Nobody expected this.
To wake to a world that has changed so dramatically.
To realise that we had been living in a bubble with likeminded people, and so utterly failed to understand the depths of frustration and desperation that led people of good will to side with what looks, from my grieving perspective, like the force of pride and prejudice (I refuse to engage with the possibility that in some cases the good will may exist simply in my determinedly optimistic imagination).
To learn that in this wonderful, diverse city which I'm privileged to serve, so many had apparently turned away from that very diversity towards the presumed security of closed borders.
To watch as the national structures that had seemed solid and secure reeled in the face of a day when people turned out in greater numbers than for many a year to make a small cross on a ballot paper.
I'm guessing that the level of shock was last matched when Churchill was ousted in the first post-War election...
Nobody expected this.

And it would be so easy to simply vent my own feelings, to give up on this small island, to explore the possibilities that might be open through my Scots grandmother or my Irish grandfather.
But- that's would be to invalidate my calling to THIS place at THIS time.

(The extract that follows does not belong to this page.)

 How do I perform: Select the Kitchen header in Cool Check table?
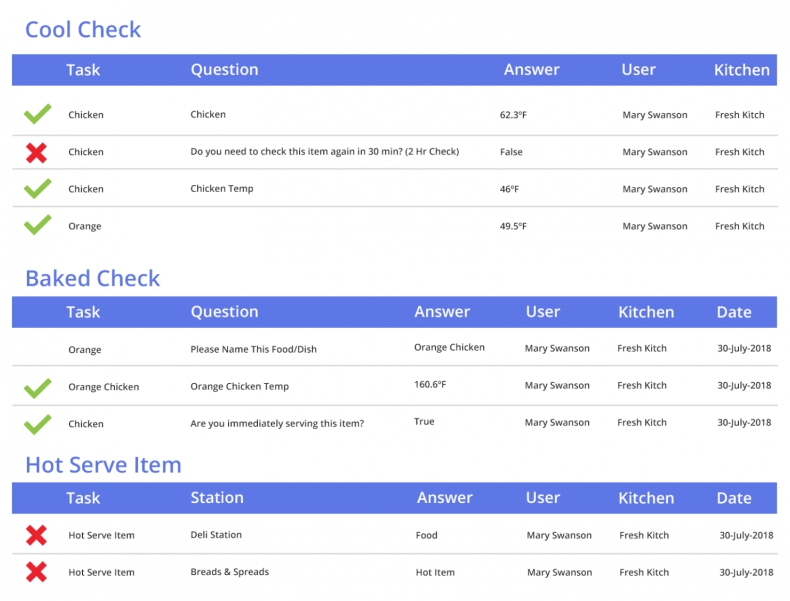(x=741, y=70)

So, at noon, we gathered as happens every Friday in the ruins of our old Cathedral - destroyed by the tide of anger and hatred that was the 2nd World War.
We stood where Provost Howard had stood on the morning after HIS night of storm and terror - and committed ourselves once again to the way of reconciliation that he chose.
We will need to build bridges within our country as well as with our friends in other places.
We will need to try and understand one another as never before, to leave our places of safety and risk being vulnerable with those who felt they had little to lose.
We will need to carry on loving - even the leaders whose rhetoric seems to have resulted in a country polarised as never before in my lifetime.

Coventry Cathedral stands today, as it did before the Referendum, for reconciliation and for hope.
By God's grace, I will try and stand with it.